В полумраке межгаражного проезда на снег упал тёмный предмет. Свет фонарика погас.
Начальник розыска скинул на снег куртку, поверх неё — оперативную кобуру с пистолетом, и ринулся в тёмную гаражную глубину, подняв сжатые кулаки к подбородку в боксёрской стойке.
Почему сыщику не пришло в голову, что у автогангстеров может быть другой ствол, Егор не понял. Сам метнулся к лежащему на снегу пистолету.
Патрон в патроннике. Патроны в магазине.
Он стал чуть сбоку от гаража. Лёха недвижимо замер напротив в симметричной позе с «Макаровым» наизготовку, образовав живую скульптурную группу: первомайцы охотятся на живого человека.
Если Папаныч воображал, что через минуту вернётся на свежий воздух, сжимая в одной могучей пятерне шиворот Ковтуна-Кабана, в другой — последнего третьего подельника, то немного не рассчитал. Из гаражного мрака минуты две доносились звуки ударов, сначала мягкие, как по человеческому телу. Потом — подозрительно напоминавшие грохот чьего-то лба о капот или крышу «Жигулей». Наконец, всё стихло.
— Егор! Что делать будем? — тревожно охнул Лёха.
— Стрелять. Эй! Пацаны! Считаем майора Папанова мёртвым. Сейчас высадим два магазина в темноту наугад и зайдём.
И он пальнул в изувеченный десятками ударов багажник «Жигулей».
Лёха выразительно покрутил пальцем у виска.
— Не стреляйте! Живой ваш мусор. Пока.
Из гаража вышла процессия. Первым семенил майор с запрокинутой назад головой — так, будто хотел рассмотреть через низкие облака созвездие Кассиопеи. Выпрямить голову и шею мешал нож, плотно прижатый к его горлу.
Руками он изо всех сил пытался отдалить лезвие от своего кадыка. Но, видимо, автомобильный вор, носивший погоняло Кабан, был многократно сильнее. А на вид — гораздо массивнее. Возможно, Папаныч намеревался вырубить его апперкотом, но что-то пошло не так.
— Короче, слушать сюда, менты. Ключ от «Москвича» и вашей тарантайки — мне. Мы уезжаем.

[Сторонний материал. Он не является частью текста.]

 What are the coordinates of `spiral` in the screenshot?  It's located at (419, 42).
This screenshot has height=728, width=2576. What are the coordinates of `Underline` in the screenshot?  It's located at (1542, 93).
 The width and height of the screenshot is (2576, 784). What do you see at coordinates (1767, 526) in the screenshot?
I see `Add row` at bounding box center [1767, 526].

По идее, решение должен был принимать Папаныч как старший по званию. Но он ничего не говорил, как ничего не могла сказать и его физиономия, носившая следы соударения с кузовом «Жигулей», причём поволжская жесть с честью выдержала сражение. В полумраке на избитом лице нельзя было прочесть какие-либо гримасы или намёки.
И Егор решил сымпровизировать.
— Как тебя? Кабан? Предлагаю другую сделку. Режь его!
— Пургу гонишь, ментяра… Зарежу его, и ты меня мочканёшь!
— Эх, ты не представляешь, как этот жирный меня достал. «Олень», «дятел», «выговор с занесением в печень»! Других добрых слов от начальственной свиноматки не слышу. Так что давай, кончай его. Пальну в воздух для острастки, и беги себе на все четыре стороны.
Взгляд Папаныча сфокусировался на Егоре и пообещал: выживу — тебе хана.